It is now time to discuss whether the dimension of a space is well-defined.
Theorem 3: Steinitz exchange principle Let \(V\) be a \(K\)-vector space. Assume \(S=\{v_1,\dotsc,v_n\}\) is linearly independent and all the \(v_i\) are linear combinations of elements of \(T=\{w_1,\dotsc,w_m\}\). Then, for every \(i\), there is a \(j\) such that swapping \(v_i\) with \(w_j\) leaves \(S\) linearly independent, that is, such that \(S\smallsetminus\{v_i\}\cup\{w_j\}=\{v_1,\dotsc,v_{i-1},w_j,v_{i+1},\dotsc,v_n\}\) is still linearly independent.
Proof.
If that were not so, then, for some \(i\), the set \(\{v_1,\dotsc,v_{i-1},w_j,v_{i+1},\dotsc,v_n\}\) would be linearly dependent for any \(j\). But then all the \(w_j\) would be combinations of the \(v_j\) with \(j\neq i\), and \(v_i\), being a combination of the \(w_j\), would also be a combination of the \(v_j\) with \(j\neq i\), making \(S\) linearly independent, which is a contradiction.
With that, we can prove the following.
Theorem 4: bases, generators, linearly independent sets Assume \(V\neq\{0\}\) is a \(K\)-vector space. Then:
- If \(S\) is a finite set of generators, there exists \(T\subseteq S\) which is a basis for \(V\);
- If \(V\) is finitely generated and \(S\) is linearly independent, there exists \(T\supseteq S\) which is a basis for \(V\);
- All bases of \(V\) have the same cardinality (i.e. the same number of elements).
Proof
To prove 1, suppose \(S\) has \(n\) elements. If \(S\) is linearly independent, then it is a basis. Otherwise, take out one element so that \(S\smallsetminus\{v_i\}=\{v_1,\dotsc,v_{i-1},v_{i+1},\dotsc,v_n\}\) is still a set of generators. If this is linearly independent, we are done. Otherwise, we iterate the procedure. After \(n\) steps, we would end up with the empty set, which generates \(\{0\}\neq V\). Hence, there must exist a point where taking away an element leaves us with something that is not a system of generators. That is, there exists \(T\subseteq S\) which is a set of generators, but such that, if we take any \(v\) out of \(T\), the resulting set \(T\smallsetminus\{v\}\) is not a system of generators. This makes \(T\) a basis 1.0, proving 1.

* _Given records_:
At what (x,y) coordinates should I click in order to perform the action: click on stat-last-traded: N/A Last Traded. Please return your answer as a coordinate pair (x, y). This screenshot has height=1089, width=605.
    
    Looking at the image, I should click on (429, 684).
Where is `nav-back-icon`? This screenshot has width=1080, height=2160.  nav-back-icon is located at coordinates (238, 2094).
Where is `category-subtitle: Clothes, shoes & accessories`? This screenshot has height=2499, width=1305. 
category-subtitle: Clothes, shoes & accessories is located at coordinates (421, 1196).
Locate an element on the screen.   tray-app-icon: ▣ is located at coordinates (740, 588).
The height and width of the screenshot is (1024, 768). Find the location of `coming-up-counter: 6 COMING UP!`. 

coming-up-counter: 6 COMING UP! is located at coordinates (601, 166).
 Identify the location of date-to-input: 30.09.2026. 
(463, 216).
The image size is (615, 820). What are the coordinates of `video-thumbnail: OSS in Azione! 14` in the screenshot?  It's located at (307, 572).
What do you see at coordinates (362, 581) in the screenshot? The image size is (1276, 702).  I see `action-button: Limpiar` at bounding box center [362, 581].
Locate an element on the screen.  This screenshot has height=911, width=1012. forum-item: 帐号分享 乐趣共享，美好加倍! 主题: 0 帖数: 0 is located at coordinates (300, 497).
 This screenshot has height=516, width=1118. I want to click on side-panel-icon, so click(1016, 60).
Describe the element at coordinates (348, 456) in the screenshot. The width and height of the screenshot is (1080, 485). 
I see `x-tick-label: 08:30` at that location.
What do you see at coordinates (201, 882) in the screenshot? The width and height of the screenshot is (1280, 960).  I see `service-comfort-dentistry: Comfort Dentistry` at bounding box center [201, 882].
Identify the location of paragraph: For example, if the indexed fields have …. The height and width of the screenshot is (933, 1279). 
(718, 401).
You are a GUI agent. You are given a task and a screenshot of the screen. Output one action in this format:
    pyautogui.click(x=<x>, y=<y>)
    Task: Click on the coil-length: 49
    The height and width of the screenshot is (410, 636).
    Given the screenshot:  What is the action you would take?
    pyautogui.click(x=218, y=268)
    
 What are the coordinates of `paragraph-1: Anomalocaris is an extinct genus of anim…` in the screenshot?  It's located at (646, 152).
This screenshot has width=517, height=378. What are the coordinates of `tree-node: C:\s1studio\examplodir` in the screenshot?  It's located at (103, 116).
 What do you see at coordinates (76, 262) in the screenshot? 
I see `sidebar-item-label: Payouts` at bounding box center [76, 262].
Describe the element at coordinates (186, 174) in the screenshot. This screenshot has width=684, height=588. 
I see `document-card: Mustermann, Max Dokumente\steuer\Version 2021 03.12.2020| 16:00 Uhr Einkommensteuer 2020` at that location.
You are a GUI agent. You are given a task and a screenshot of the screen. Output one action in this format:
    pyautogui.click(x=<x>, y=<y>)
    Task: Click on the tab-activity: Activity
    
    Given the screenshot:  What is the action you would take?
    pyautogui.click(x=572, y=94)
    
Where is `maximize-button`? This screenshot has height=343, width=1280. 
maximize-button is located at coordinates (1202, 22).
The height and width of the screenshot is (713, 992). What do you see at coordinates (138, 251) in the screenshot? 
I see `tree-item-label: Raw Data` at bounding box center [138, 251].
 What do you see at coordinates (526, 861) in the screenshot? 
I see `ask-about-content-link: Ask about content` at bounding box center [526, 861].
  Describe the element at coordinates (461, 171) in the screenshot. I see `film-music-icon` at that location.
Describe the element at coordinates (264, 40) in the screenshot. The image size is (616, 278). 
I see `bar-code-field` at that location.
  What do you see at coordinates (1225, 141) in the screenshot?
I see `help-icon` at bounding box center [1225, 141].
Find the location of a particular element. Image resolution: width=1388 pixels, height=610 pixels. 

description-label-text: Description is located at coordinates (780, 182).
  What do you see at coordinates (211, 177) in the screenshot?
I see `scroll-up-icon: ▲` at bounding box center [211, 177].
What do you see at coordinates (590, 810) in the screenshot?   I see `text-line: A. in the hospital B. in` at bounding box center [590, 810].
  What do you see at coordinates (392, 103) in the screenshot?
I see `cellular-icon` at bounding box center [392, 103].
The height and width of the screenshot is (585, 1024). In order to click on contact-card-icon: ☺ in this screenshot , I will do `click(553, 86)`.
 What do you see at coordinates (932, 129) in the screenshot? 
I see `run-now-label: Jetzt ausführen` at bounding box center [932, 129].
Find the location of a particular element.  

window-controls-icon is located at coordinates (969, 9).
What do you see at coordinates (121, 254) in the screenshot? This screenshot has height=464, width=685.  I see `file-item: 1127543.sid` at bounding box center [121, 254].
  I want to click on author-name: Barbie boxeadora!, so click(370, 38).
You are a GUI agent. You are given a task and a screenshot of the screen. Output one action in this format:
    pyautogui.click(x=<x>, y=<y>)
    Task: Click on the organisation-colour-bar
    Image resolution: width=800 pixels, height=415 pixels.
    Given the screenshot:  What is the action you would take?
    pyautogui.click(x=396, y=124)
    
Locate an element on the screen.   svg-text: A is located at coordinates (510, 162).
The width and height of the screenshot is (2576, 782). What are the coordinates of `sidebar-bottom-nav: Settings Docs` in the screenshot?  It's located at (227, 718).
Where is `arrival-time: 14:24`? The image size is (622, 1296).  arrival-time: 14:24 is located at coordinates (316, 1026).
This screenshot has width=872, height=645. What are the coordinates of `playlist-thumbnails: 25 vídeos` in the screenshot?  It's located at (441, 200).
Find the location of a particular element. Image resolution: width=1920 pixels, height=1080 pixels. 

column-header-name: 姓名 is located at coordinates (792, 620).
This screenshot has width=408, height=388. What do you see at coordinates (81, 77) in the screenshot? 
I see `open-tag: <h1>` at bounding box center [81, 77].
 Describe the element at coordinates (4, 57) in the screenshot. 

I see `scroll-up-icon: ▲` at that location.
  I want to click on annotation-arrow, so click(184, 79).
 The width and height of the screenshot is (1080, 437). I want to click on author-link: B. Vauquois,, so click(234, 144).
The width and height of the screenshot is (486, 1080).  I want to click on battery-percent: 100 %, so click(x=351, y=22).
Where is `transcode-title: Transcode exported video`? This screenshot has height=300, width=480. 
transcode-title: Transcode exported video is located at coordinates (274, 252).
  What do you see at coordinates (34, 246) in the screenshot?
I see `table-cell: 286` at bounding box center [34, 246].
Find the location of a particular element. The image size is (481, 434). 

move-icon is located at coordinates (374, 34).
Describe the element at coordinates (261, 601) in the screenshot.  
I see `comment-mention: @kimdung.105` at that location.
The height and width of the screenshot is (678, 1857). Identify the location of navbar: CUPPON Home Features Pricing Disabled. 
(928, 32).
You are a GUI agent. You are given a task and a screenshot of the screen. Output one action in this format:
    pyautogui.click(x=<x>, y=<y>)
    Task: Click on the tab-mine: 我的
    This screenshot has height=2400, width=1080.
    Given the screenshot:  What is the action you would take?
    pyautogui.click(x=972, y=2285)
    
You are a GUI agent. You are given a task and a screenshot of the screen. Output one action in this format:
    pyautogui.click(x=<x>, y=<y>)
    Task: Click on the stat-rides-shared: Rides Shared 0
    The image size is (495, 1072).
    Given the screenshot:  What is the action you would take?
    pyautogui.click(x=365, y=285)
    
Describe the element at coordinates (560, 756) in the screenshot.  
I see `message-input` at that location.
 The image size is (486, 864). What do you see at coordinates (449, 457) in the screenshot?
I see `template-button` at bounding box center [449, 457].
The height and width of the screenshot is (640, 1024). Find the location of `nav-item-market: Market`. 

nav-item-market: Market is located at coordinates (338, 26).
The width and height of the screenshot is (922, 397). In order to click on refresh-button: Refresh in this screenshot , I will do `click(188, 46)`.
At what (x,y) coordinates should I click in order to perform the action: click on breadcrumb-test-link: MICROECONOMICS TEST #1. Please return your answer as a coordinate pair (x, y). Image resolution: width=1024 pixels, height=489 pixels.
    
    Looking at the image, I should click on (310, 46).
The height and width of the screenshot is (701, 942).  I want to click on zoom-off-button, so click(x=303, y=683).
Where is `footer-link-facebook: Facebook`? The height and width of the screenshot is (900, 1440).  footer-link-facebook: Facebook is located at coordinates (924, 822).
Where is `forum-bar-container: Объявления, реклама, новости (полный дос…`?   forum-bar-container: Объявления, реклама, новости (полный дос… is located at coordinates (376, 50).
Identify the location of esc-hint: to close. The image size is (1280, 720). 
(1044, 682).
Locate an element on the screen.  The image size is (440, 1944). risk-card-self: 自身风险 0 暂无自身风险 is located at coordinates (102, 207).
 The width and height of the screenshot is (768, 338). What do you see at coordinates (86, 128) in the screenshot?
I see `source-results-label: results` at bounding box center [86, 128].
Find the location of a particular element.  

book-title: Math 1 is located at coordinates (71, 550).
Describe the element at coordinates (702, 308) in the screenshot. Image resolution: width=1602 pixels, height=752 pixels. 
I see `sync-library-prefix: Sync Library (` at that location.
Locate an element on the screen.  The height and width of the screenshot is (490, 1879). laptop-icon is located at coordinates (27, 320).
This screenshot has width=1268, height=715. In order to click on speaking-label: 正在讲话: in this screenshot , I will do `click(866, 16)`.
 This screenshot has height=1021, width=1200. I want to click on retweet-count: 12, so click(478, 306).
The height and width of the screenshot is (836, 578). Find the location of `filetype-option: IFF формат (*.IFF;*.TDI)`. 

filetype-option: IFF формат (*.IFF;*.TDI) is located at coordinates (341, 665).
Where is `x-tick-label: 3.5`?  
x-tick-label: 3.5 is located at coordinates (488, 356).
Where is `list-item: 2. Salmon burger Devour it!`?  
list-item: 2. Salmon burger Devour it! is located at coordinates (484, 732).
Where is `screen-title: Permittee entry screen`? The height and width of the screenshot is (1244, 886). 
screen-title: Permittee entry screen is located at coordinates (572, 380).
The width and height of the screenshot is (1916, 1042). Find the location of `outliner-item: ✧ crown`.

* _Apply what you read_:
A – According to Theorem 4 in the linear algebra excerpt, what do all bases of \(V\) have in common?
B – Reproduce word for word everything in the linear algebra excerpt from "Theorem 4: bases, generators, linearly" down to "number of elements).".

* _Answers given_:
A – All bases of \(V\) have the same cardinality, that is, the same number of elements.

B –
Theorem 4: bases, generators, linearly independent sets Assume \(V\neq\{0\}\) is a \(K\)-vector space. Then:
- If \(S\) is a finite set of generators, there exists \(T\subseteq S\) which is a basis for \(V\);
- If \(V\) is finitely generated and \(S\) is linearly independent, there exists \(T\supseteq S\) which is a basis for \(V\);
- All bases of \(V\) have the same cardinality (i.e. the same number of elements).